Míralo, ¡qué majete parece!

Hace unos días que se conmemoró el primer aniversario del pontificado de Jorge Mario Bergoglio, conocido como Papa Francisco. Fuimos espectadores de una considerable producción informativa en torno a aquella pequeña efeméride: reportajes, tertulias, libros, especiales, entrevistas… Y el elemento común del análisis periodístico ha sido la valoración positiva y el “cambio” que ha supuesto para la la Iglesia la llegada del obispo argentino. Los elogios no llegan sólo de los sectores conservadores en sintonía con la institución eclesiástica sino que también provienen de sectores menos complacientes con el catolicismo. Pero, ¿de verdad es para tanto?. ¿El cambio es tan profundo y notable que ya se puede hablar de apertura y de modernidad en la organización religiosa más poderosa e influyente del mundo? No y no.

Sin embargo, a Bergoglio se le debe reconocer la capacidad de crear titulares catalizadores de las expectativas de cambio que muchos creyentes ya reclamaban en el seno de la Iglesia. Nos encontramos ante un personaje que ha entendido muy bien lo que significa la comunicación en el primer tercio del siglo XXI, es el primer Papa de la ‘Era Twitter’. “Si una persona es gay y busca al Señor y tiene buena voluntad, ¿quién soy yo para juzgar?”. Es la frase que ha hecho más famosa y que más se ha difundido en su primer año de mandato. Tiene 89 caracteres, por cierto. Pero la declaración no se acababa aquí, seguía así: “El problema no es tener esta tendencia, no, el problema es hacer lobby con esta tendencia”. Es decir, se puede ser gay pero sin hacer ostentación y sin reivindicar la igualdad de derechos.

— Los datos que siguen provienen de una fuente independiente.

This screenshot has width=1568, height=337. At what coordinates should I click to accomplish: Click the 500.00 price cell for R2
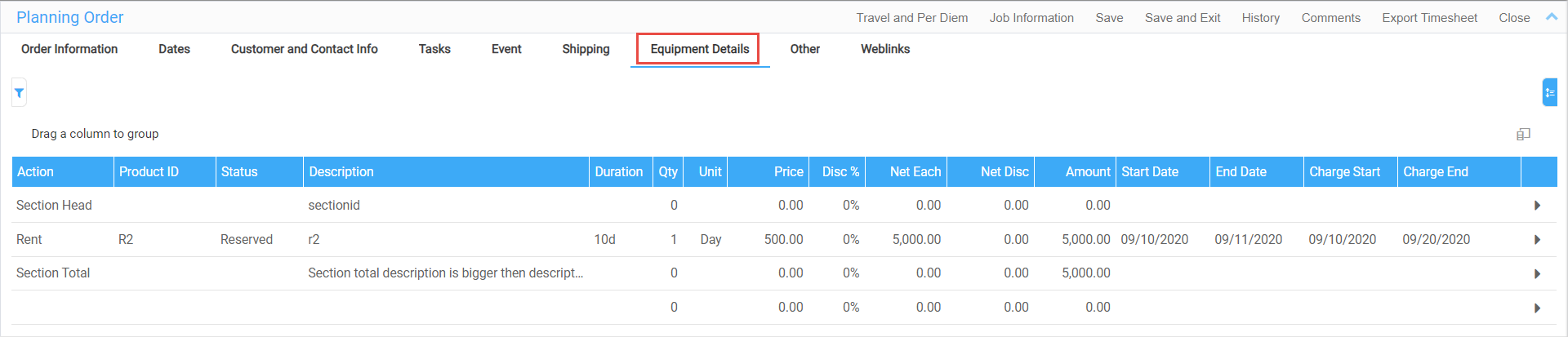pos(783,240)
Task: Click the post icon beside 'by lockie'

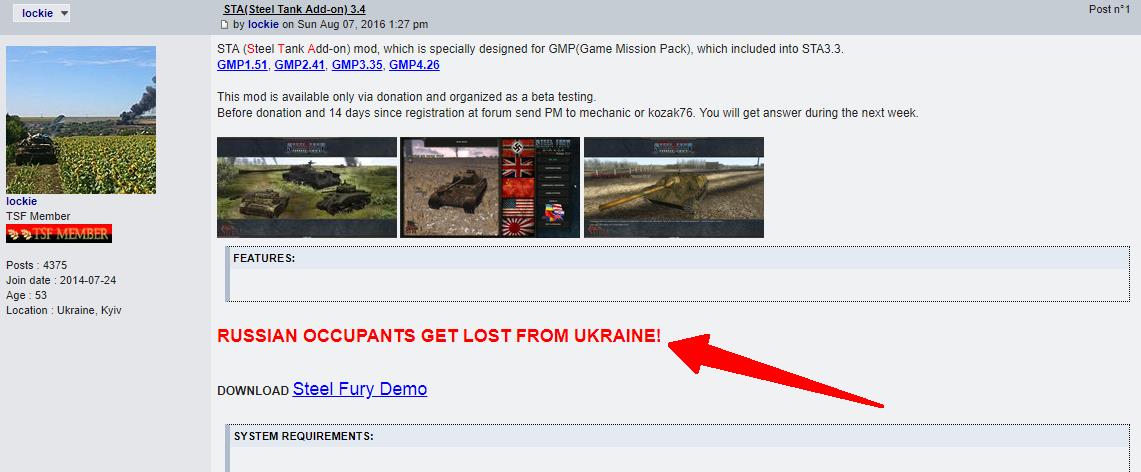Action: 225,25
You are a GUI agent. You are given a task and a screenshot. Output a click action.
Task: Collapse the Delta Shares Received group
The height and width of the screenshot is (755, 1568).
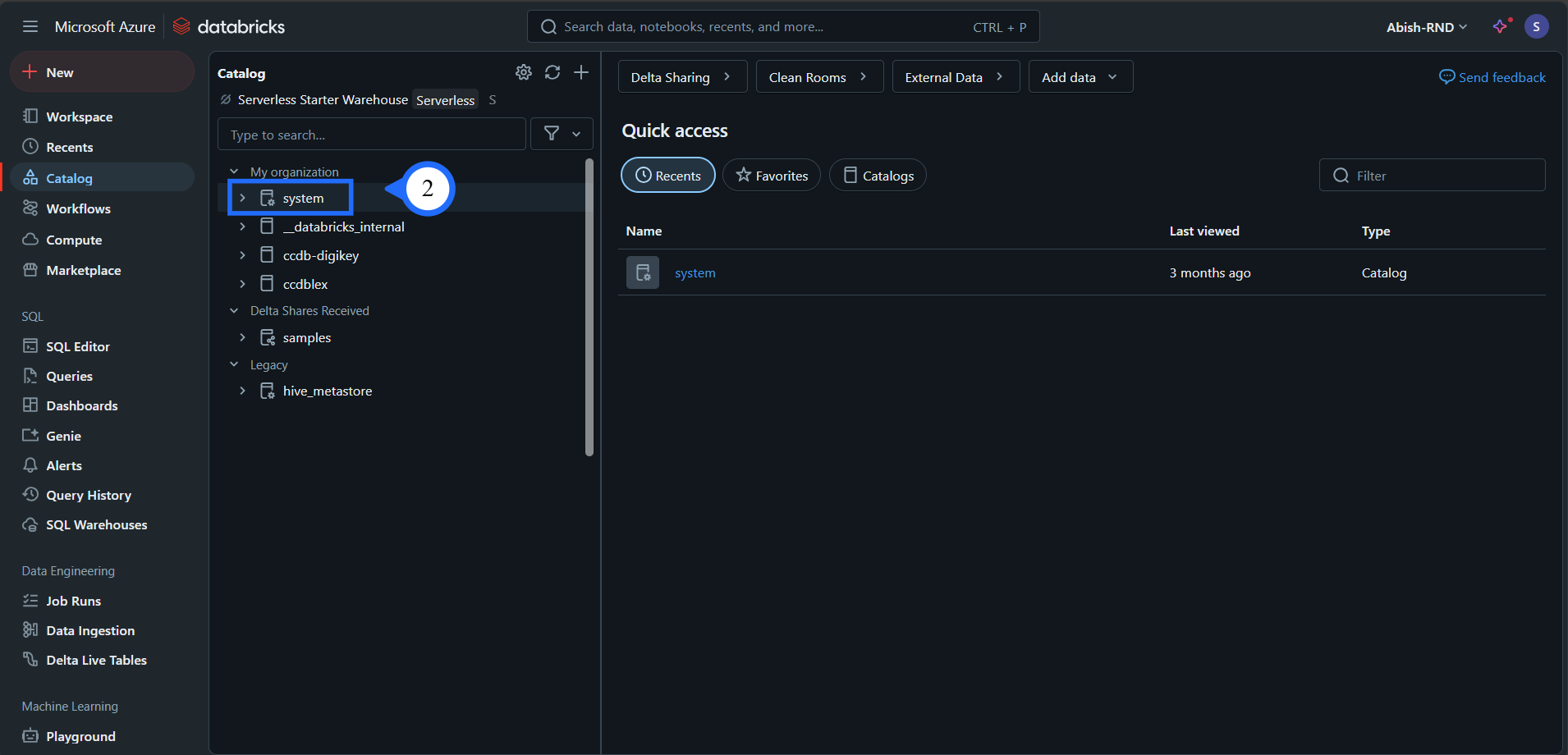click(x=234, y=311)
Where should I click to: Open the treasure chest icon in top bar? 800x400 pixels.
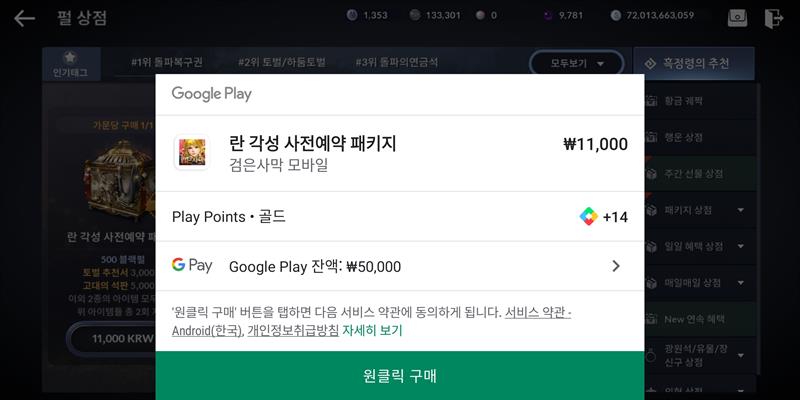pos(737,18)
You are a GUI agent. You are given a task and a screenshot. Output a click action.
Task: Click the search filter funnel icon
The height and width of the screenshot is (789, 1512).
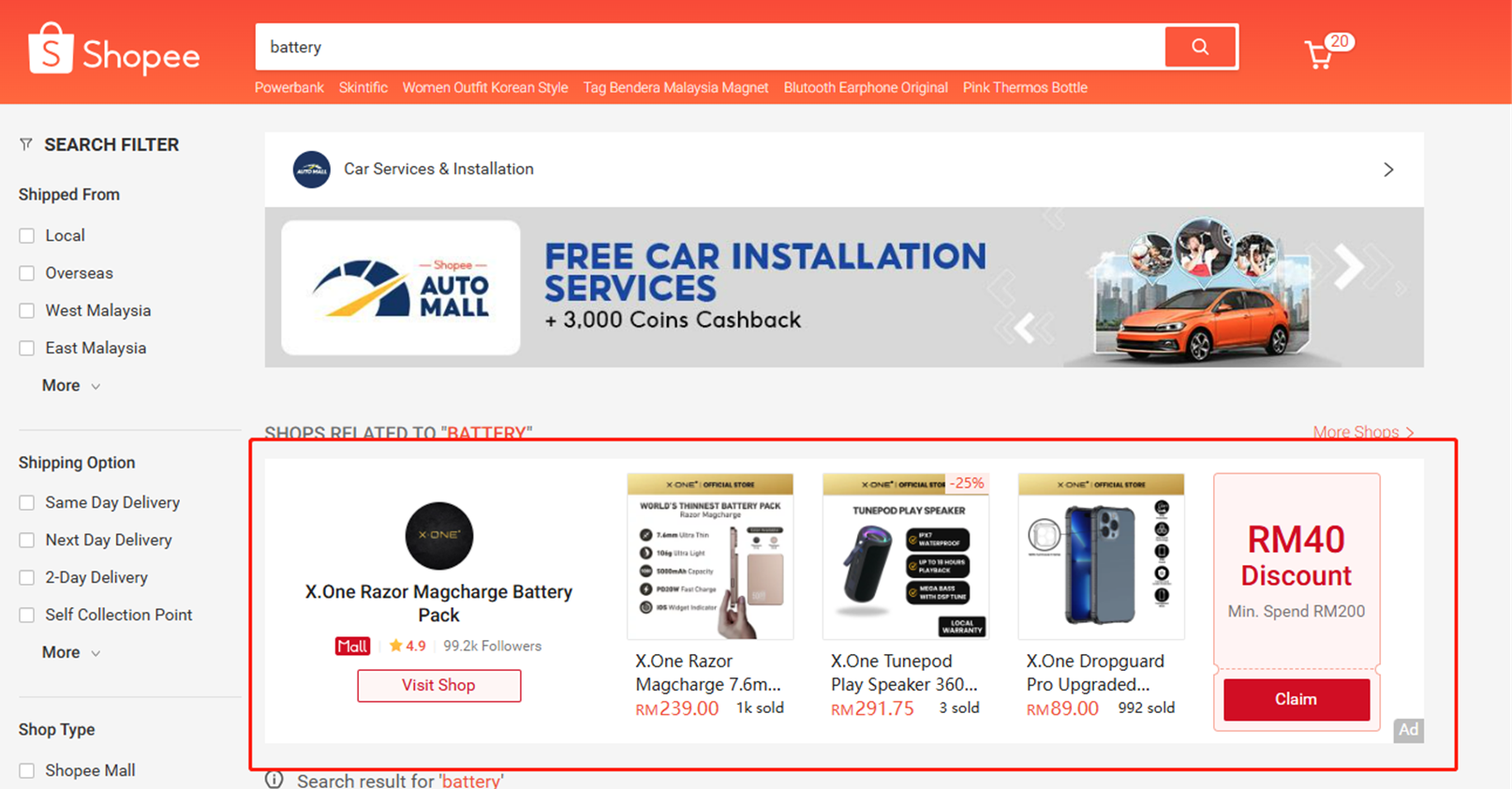[26, 144]
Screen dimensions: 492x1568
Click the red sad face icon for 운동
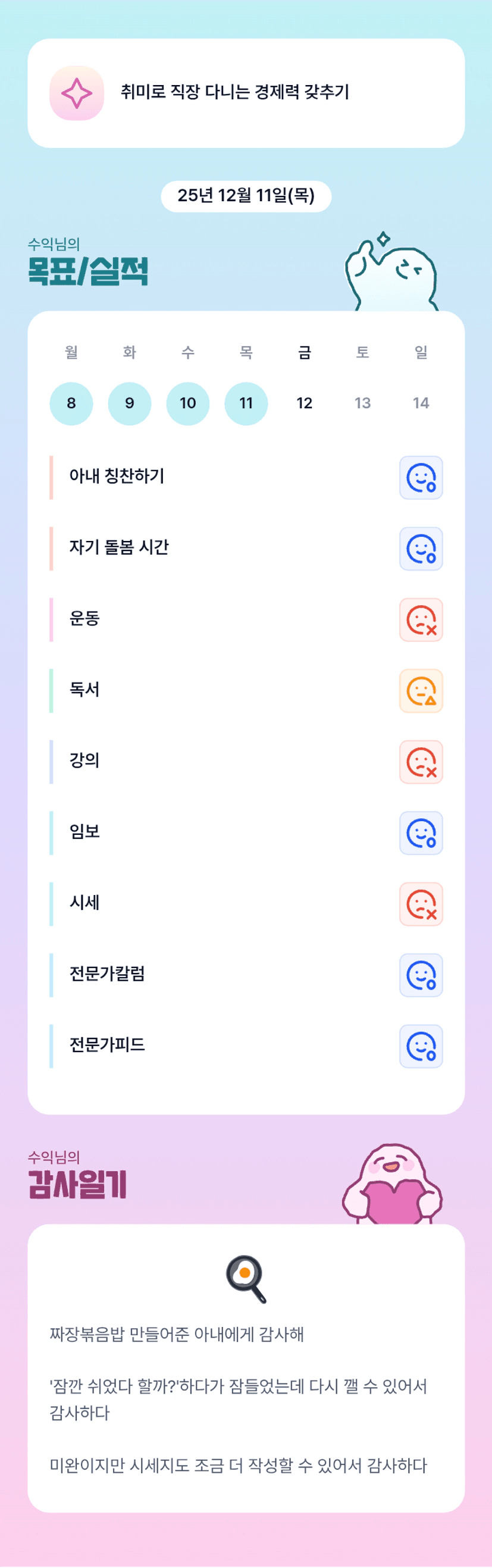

Francisco ha dejado más frases y más gestos para las recopilaciones de su primer año. Ha utilizado un lenguaje cercano y amable, se ha mostrado sencillo y humilde y le ha dibujado una cara más simpática a la Santa Iglesia Católica Apostólica Romana. Esto se debe poner en su haber. Pero si nos apartamos de las declaraciones y observamos las decisiones veremos que nada ha cambiado. Ninguna revisión de la doctrina, ninguna encíclica que muestre una evolución en las enseñanzas morales. Nada de nada. Los más devotos dirán que todavía no ha tenido tiempo, que no ha podido, que ya lo hará. Desde mi ateísmo deseo que tengan razón, pero, como el apóstol Tomás, permitidme que lo dude.

Nos encontramos ante la misma institución inmutable e inalterable que hace unos 2014 años dicen que fundó Jesús afirmando: “Y yo te digo que tú eres Pedro, y sobre esta piedra edificaré mi Iglesia”. Si damos veracidad a esta historia y al conjunto de los textos bíblicos (que es mucho dar pero este no es el tema del post) veremos que desde entonces la Iglesia Católica no ha sido otra cosa que una extraordinaria escuela de marketing, amante de su poder, que defiende sin importarle el dónde y el cómo. Ahora se trata de presentarse como un @Pontifex moderno, pastor de su tiempo. Pero cuando se trata de poner en cintura a los pederastas o eliminar los negocios de la turbia Banca Vaticana, se aplica aquello tan católico y tan de estos días como es la bula papal. Que una cosa es predicar y otra dar trigo.